Writer/director Richard Brooks’ third & final Western is a straightforward turn-of-the-last-century endurance horse-race. Set on some of the bleakest, toughest terrain imaginable, Brooks gets it up & galloping quickly, introducing each character with the broadest of strokes. Like our lead, Gene Hackman. He rides in and immediately rescues an orphaned colt whose mare was trapped for the glue factory! (No kidding, check the signage on the little wagon.) Next thing you know, the thirsty colt gets handed off to a poor, but worthy country lad. So, Hackman’s the good guy, right?* Jan-Michael Vincent’s the young punk who needs to become a man; Ben Johnson’s the old-timer with a bad ticker; Ian Bannen a Brit sportsman; James Coburn the cool professional who knows the score (even about himself); and Candace Bergen’s the token female rider who can’t quite act. (Gosh, she’s gorgeous though! But just watch those reaction shots during Hackman’s big confessional. Lord!, she took a long time to learn her trade.) So, why is the film so darn pleasurable? Somehow, someone or something got the stiff filmmaker in Brooks to loosen up. Such a big, damn handsome thing (be sure you get the new transfer) with a visual swing Brooks never showed before or after. (Was it lenser Harry Stradling, Jr.?) The old one-foot-in-front of-the-other Brooks returns in the third act for a plot twist and a misjudged Slo-Mo finale, but it hardly dims the demonstration level look of the thing and all those feel-good perfs.

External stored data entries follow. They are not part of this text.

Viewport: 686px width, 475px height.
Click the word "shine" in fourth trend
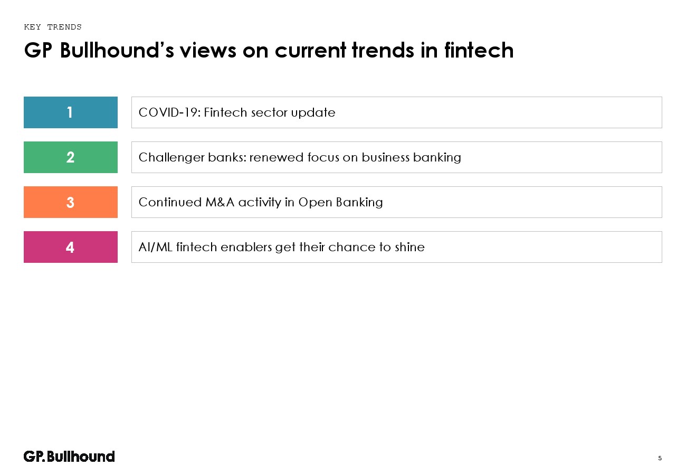[x=409, y=247]
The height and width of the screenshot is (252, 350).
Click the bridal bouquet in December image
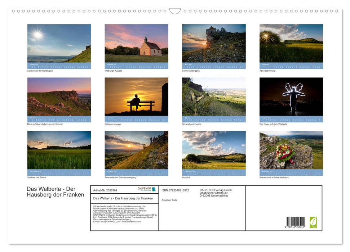coord(283,153)
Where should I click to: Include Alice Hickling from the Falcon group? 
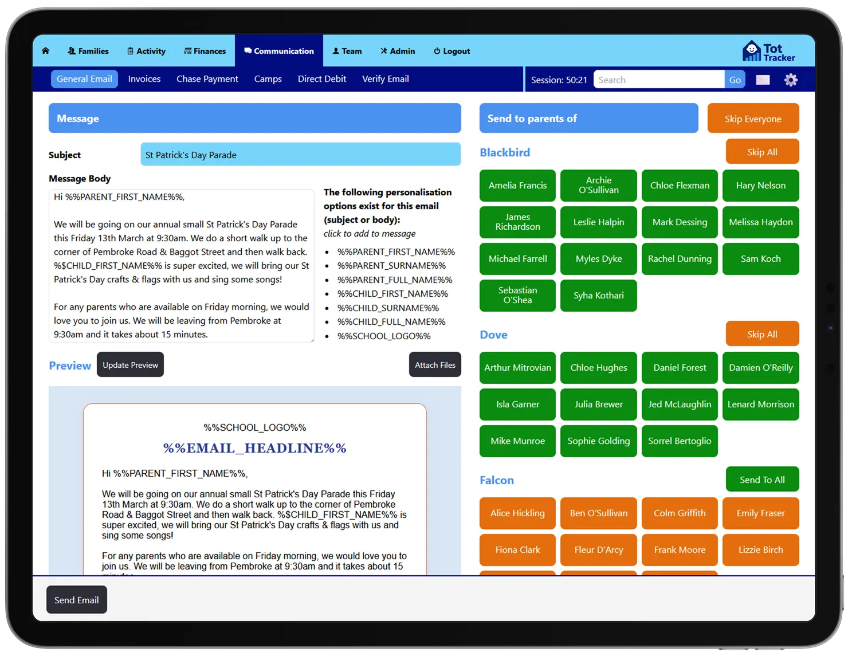click(x=517, y=513)

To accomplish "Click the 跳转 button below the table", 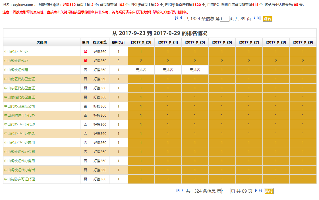I will pyautogui.click(x=269, y=191).
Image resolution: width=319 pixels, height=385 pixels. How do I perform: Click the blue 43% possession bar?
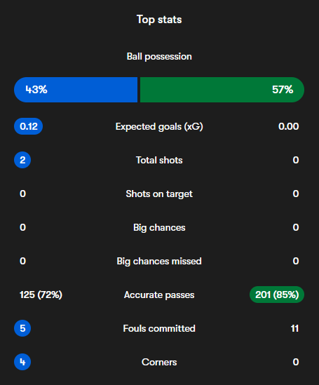tap(76, 90)
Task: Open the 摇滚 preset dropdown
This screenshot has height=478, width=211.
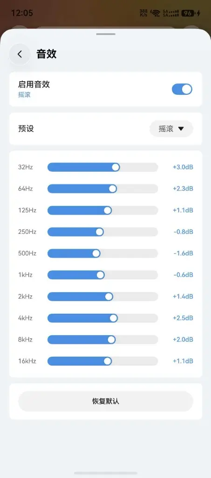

DOUBLE-BILL: Brooks’ second Western, THE PROFESSIONALS/’66, shot by the great Conrad Hall, is well known, but his strange, downbeat first try, THE LAST HUNT/’56, about slaughtering herds of buffalo, has an angry, powerhouse perf from Robert Taylor worth checking out.
SCREWY THOUGHT OF THE DAY: *Hackman does get the best line in the pic, answering a hooker who asks him how he likes it with a laconic ‘without conversation.’